I’ve been processing some internal static. Trying my best to befriend it, instead of what I want to do, which is to dropkick it far away, so that it lands somewhere out of sight and out of mind. Old habit energies, old patterns of thought and behavior have been sifting into my mind and heartscape as of late. It’s terribly uncomfortable. Though, I’m appreciating that it’s further teaching me the ways of humility: Ben Franklin’s 13th virtue.
Franklin’s list above, that he fashioned in 1726 when we has 20-years-old, is quite remarkable, considering his age.
Franklin wisely decided not to try to tackle all of the 13 virtues at once. Instead, he would concentrate on one at a time. Here’s the methodology that Franklin developed in order to attain mastery over the 13 virtues which he had selected:
- “I made a little book, in which I allotted a page for each of the virtues.”
- “I ruled each page with red ink, so as to have seven columns, one for each day of the week, marking each column with a letter for the day.”
- “I crossed these columns with thirteen red lines, marking the beginning of each line with the first letter of one of the virtues, on which line, and in its proper column, I might mark, by a little black spot, every fault I found upon examination to have been committed respecting that virtue upon that day.”

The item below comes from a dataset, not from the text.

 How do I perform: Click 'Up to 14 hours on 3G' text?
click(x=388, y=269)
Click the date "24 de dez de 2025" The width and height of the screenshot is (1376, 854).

Franklin then proceeded to do the following:
- “I determined to give a week’s strict attention to each of the virtues successively.”
- “Thus, in the first week, my great guard was to avoid every the least offense against Temperance, leaving the other virtues to their ordinary chance, only marking every evening the faults of the day.”
- “Thus, if in the first week I could keep my first line, marked T, clear of spots, I supposed the habit of that virtue so much strengthened, and its opposite weakened, that I might venture extending my attention to include the next, and for the following week keep both lines clear of spots.”
- “Proceeding thus to the last, I could go thro’ a course complete in thirteen weeks, and four courses in a year.”
Franklin was one of the first people to recognize that recording your behavior helps you to change it.In fact,he turned self-development into a science by observing, monitoring, and measuring his behavior.
At the age of 79 Franklin wrote in his autobiography that he never did achieve his goal of attaining perfection. However, he did achieve the following:
“Tho’ I never arrived at the perfection I had been so ambitious of obtaining, but fell far short of it, yet I was, by the endeavour, a better and a happier man than I otherwise should have been if I had not attempted it.”
I am very inspired by Ben Franklin’s dedication to self-improvement and development of character. And it helps me to remember that everything is a practice. And every moment is a new beginning.